To properly understand the problem of green energy supply, look at how much energy developed nations actually consume. Population wise, Canada can be considered a “small” nation with roughly 35 million people. In 2010, Canada had an electrical demand of 500 TWh (Terra-watt hours).1 For your reference, a Watthour (Wh) is a unit that measures the energy required to power a one-watt device operating for one hour. This 510TWh is in itself a large number, but ponder for a moment the energy consumption of the United States with a population of nearly ten times that of Canada! As it stands, a lot of the electrical supply is provided by “traditional” plants, such as oil and coal. As everyone is aware, these plants are extremely dirty to run and terrible for the environment. Water dams don’t emit any pollutants into the atmosphere and are “clean”, but they do extreme damage to the lakes and the land surrounding the river. Nuclear power, while being very clean in operation, has very toxic waste and can certainly have a tremendous environmental impact, as Chernobyl and Fukushima can show.

Solar Energy

Switching to renewable or “green” power plants is great, but consider the Solana Generating Station (a solar farm) in Arizona, which just opened in 2013. This solar farm uses 1,920 acres to generate an average of 944 GWh.2 While 944 GWh seems like a respectable power output, this output is severely lacking compared to a nuclear power. The Bruce Nuclear Power Plant in Ontario occupies 2,300 acres of land and has an average generation of 45,000 GWh3 of electrical energy. For the Solana Generating Station to create the same electrical output as Bruce Nuclear, it would require roughly 91,525 acres of land!4 In a sunny, desert-ish region such as Arizona, this may be possible. But consider for a moment the environmental impact in Canada of having to clear that much land!

Wind Energy

Fortunately, wind power can mitigate much of the land issues that solar has, since wind turbines don’t require a large footprint and can even be built in the sea. Unfortunately, even wind power still pales in comparison. The largest wind farm in the world (the London Array, which is built entirely in the sea) only has an average generation of 2,500 GWh. Better than the solar generating plant, but still a far cry from the supply capability of nuclear power.

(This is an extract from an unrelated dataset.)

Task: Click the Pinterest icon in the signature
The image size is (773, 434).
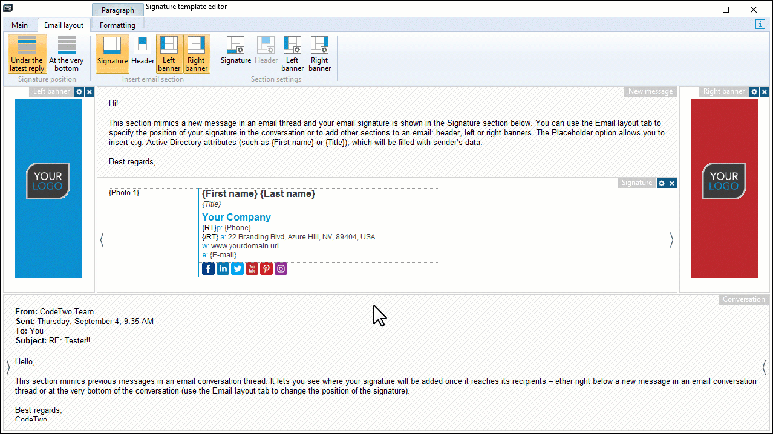Action: (x=266, y=268)
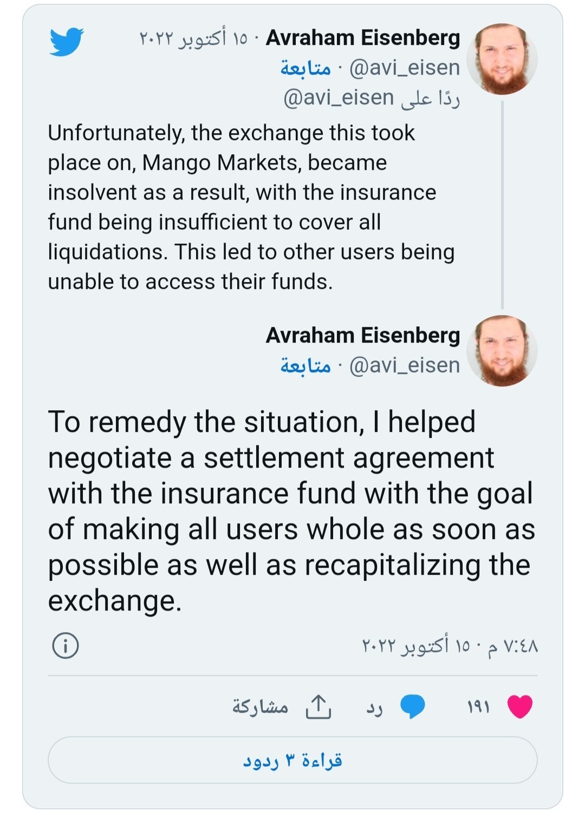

Making new solar and wind farms is a step in the right direction, but they’ll likely never be able to supply all of the needs of a country such as Canada, the US and other heavy electrical dependent countries. These renewable energy resources are also very dependent on location. Solar farms are great down in the desert, but not an efficient use of funds further up north. Likewise, tidal power is useless to any place that doesn’t have tides.

Nuclear Fusion

Fortunately, scientists are making big strides on a new form of energy that will completely revolutionize the supply of clean electrical energy: nuclear fusion. Using Hydrogen as a fuel (the most abundant material on Earth) with a waste product of Helium and producing more energy than today’s nuclear power plants, fusion reactors will be the ultimate form of clean energy. The nuclear plants in operation today use a fission reaction, which is the process of splitting atoms. Electrons are shot into a uranium atom splitting it apart, releasing energy and additional electrons. These additional electrons in turn collide with other uranium atoms, releasing more energy and electrons in a process referred to as a chain reaction. Energy is required to keep this chain reaction under control and preventing a Chernobyl type disaster. When this control energy is removed (such as in the case Fukashima), the chain reaction will continue unhindered and eventually explode.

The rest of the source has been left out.